_DATA PROVIDED_
======

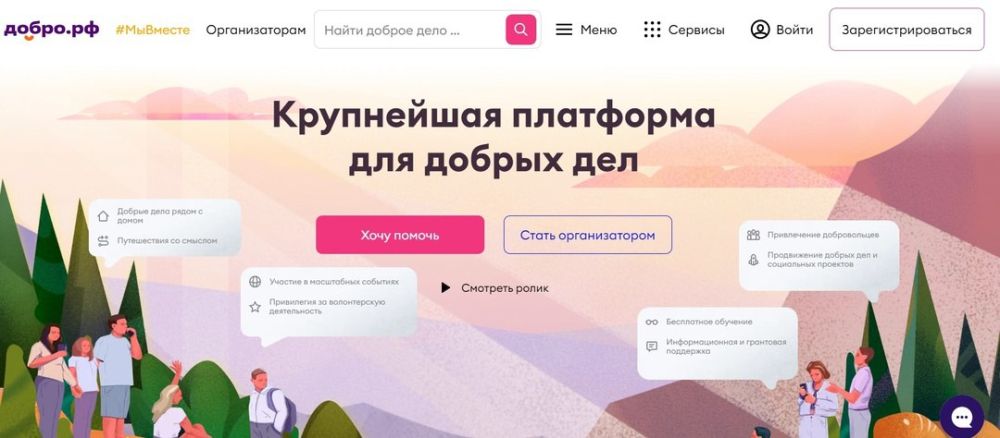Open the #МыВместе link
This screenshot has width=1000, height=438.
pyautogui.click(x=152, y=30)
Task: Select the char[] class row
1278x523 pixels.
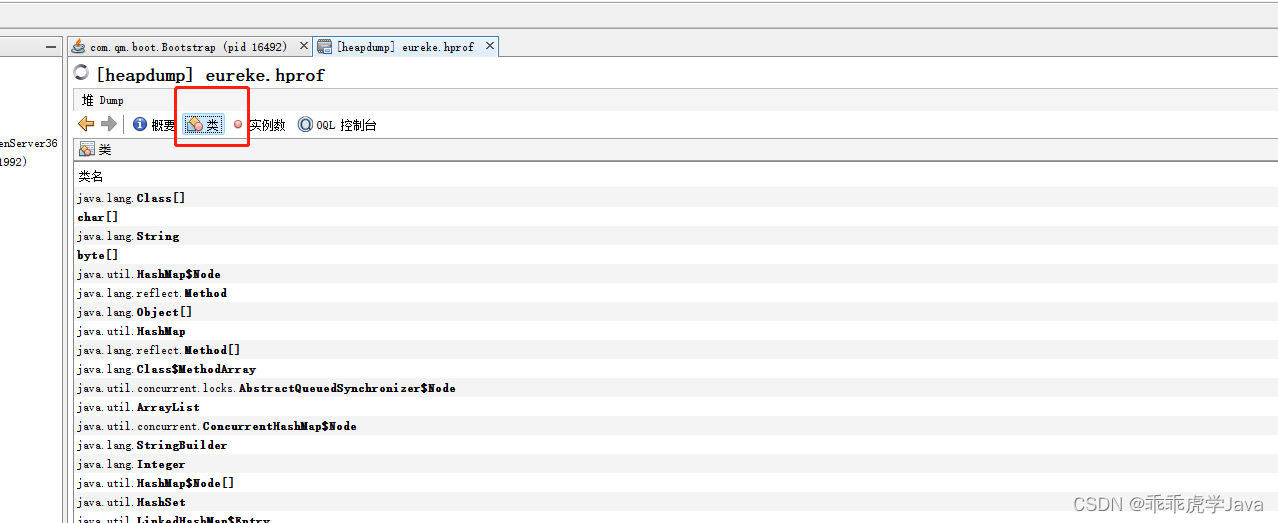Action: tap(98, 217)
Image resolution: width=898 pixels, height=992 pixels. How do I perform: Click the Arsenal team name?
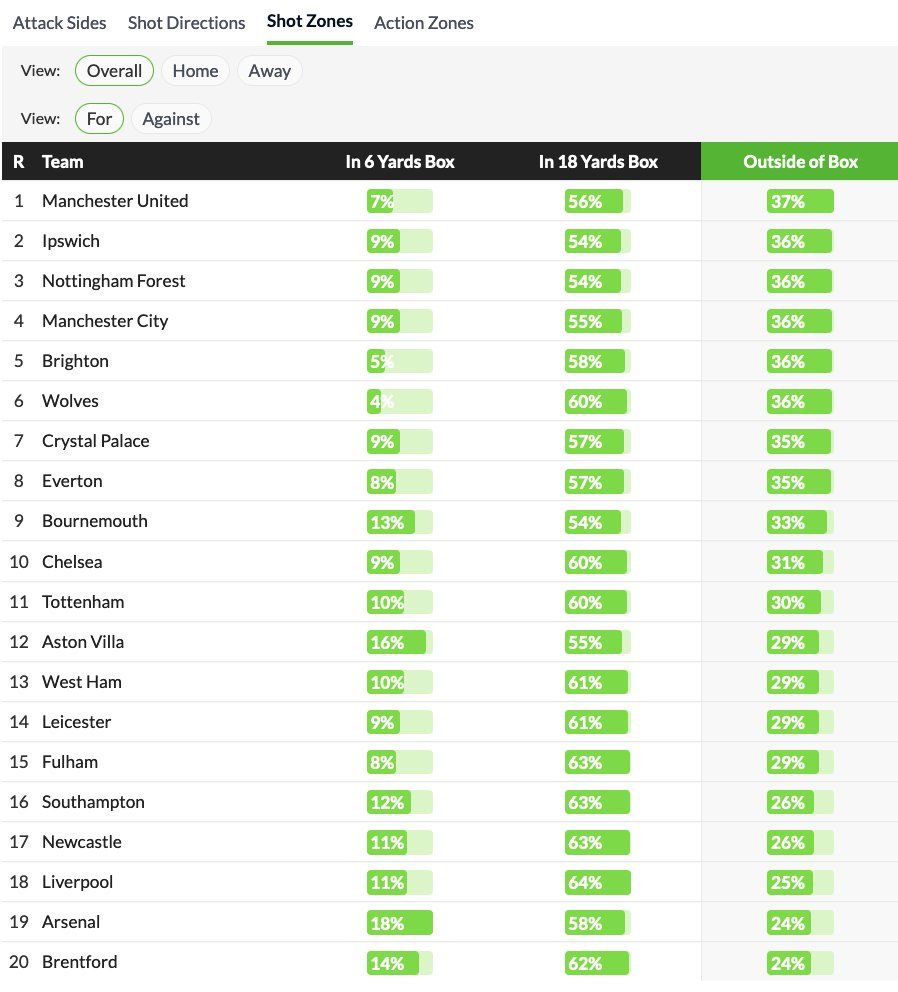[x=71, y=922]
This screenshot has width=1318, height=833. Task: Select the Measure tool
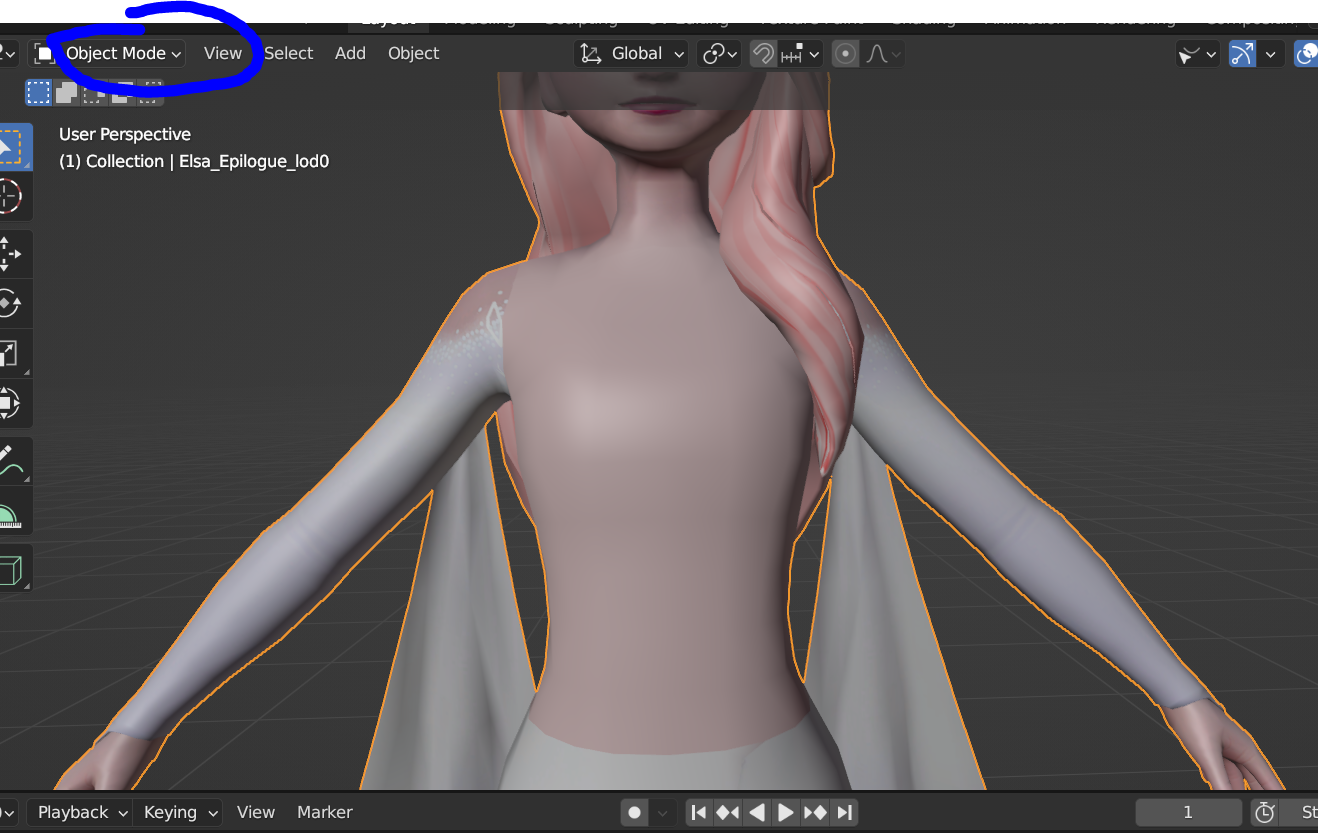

======

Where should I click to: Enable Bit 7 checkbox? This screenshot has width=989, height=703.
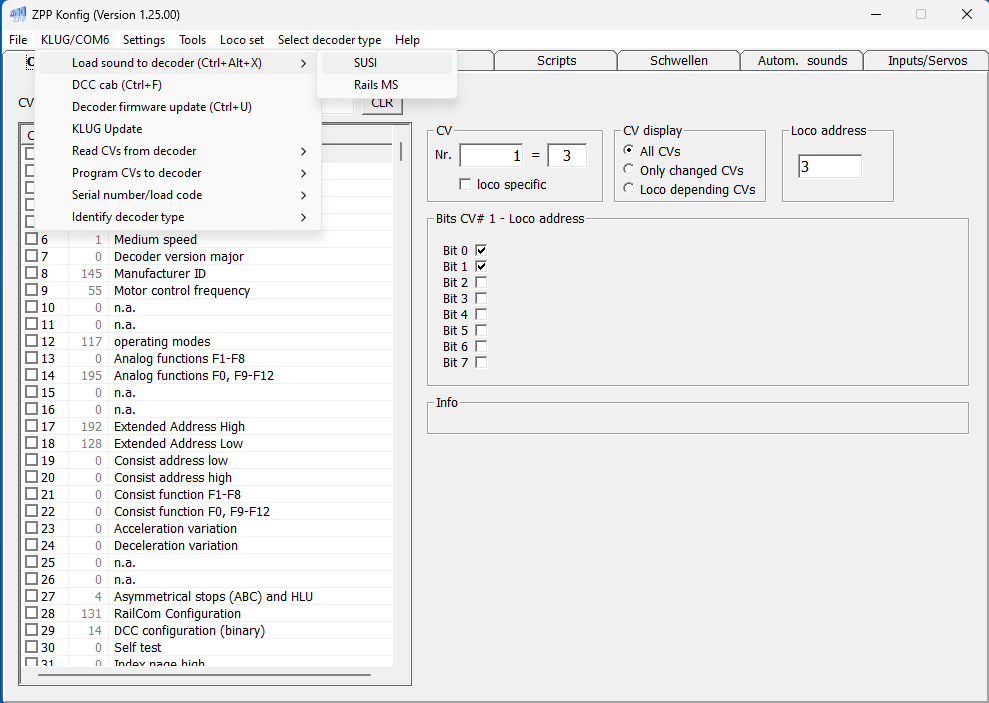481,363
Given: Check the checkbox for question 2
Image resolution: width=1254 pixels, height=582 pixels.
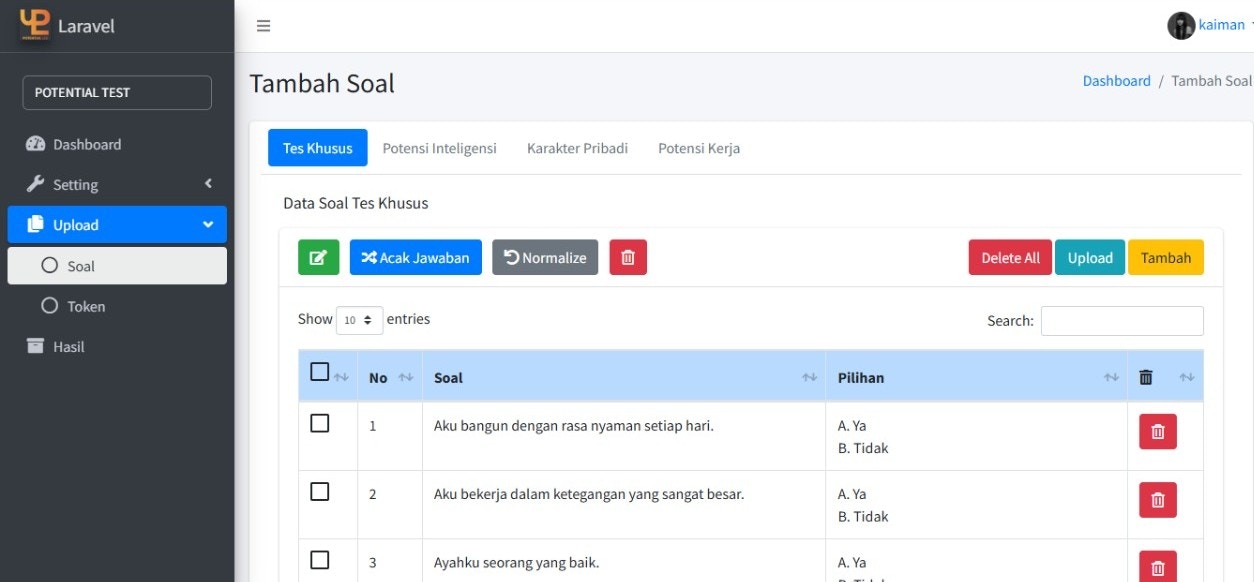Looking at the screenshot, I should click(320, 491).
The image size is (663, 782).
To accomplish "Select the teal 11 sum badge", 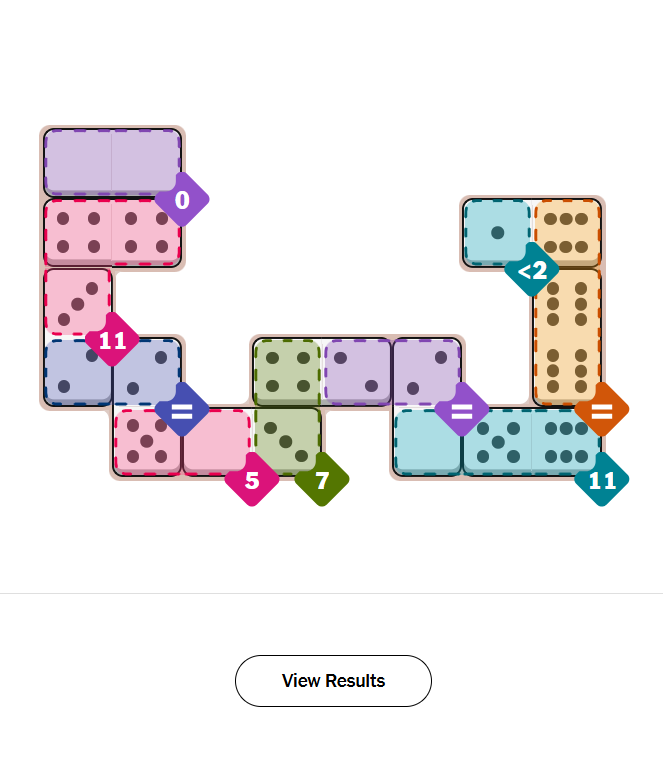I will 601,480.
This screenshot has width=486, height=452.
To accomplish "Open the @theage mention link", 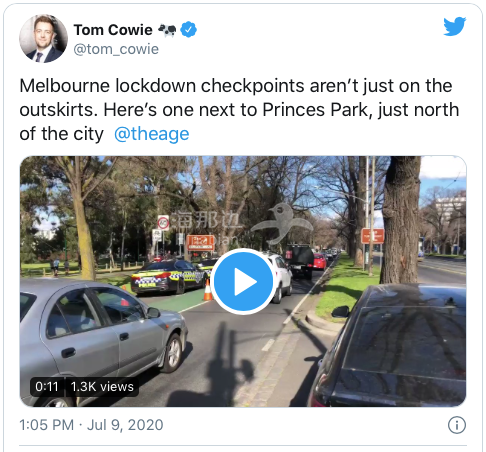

======

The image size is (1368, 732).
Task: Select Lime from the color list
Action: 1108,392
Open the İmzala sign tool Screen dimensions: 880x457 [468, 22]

======

_WORK ORDER_
Please find every line in the records above that holds the word "tool" and copy it.

_ANSWER FOR THIS EXERCISE_
This screenshot has width=1318, height=833. Task: Select the Measure tool
Open the İmzala sign tool Screen dimensions: 880x457 [468, 22]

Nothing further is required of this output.